Work order: Set down exactly, from the records below, the line with "Image resolution: width=601" through the line with "This screenshot has height=570, width=1058.", and nothing else.

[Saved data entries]
+ + + +

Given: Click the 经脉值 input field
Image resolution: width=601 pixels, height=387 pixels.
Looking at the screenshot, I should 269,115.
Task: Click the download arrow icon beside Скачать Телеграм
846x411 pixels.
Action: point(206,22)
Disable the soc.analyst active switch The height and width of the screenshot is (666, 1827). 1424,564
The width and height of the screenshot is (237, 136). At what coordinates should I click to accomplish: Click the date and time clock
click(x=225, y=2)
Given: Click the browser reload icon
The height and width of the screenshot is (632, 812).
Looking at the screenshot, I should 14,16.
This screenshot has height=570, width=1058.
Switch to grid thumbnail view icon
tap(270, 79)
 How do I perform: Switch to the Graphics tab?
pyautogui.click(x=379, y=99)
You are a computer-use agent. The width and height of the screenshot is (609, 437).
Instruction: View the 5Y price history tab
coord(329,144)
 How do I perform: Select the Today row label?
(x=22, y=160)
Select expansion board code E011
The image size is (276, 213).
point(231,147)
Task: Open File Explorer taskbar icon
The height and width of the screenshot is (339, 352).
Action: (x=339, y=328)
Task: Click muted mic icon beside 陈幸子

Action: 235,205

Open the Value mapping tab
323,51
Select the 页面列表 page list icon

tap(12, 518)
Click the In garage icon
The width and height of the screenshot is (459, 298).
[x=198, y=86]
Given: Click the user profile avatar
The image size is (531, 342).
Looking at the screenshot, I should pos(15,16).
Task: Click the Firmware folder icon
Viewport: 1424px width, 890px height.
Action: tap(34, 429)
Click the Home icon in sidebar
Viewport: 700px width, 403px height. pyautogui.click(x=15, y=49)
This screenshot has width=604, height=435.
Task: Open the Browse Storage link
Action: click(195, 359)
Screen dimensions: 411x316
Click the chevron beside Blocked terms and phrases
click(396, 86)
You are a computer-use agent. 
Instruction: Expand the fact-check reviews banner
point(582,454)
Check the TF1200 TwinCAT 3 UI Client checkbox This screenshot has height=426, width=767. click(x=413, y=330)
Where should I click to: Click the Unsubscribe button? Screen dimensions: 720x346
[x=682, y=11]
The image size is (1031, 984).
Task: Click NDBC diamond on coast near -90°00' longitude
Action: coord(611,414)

+ + + +

Result of the task:
Image resolution: width=601 pixels, height=387 pixels.
Looking at the screenshot, I should 269,115.
Task: Click the download arrow icon beside Скачать Телеграм
846x411 pixels.
Action: point(206,22)
Disable the soc.analyst active switch The height and width of the screenshot is (666, 1827). 1424,564
The width and height of the screenshot is (237, 136). At what coordinates should I click to accomplish: Click the date and time clock
click(x=225, y=2)
Given: Click the browser reload icon
The height and width of the screenshot is (632, 812).
Looking at the screenshot, I should 14,16.
This screenshot has height=570, width=1058.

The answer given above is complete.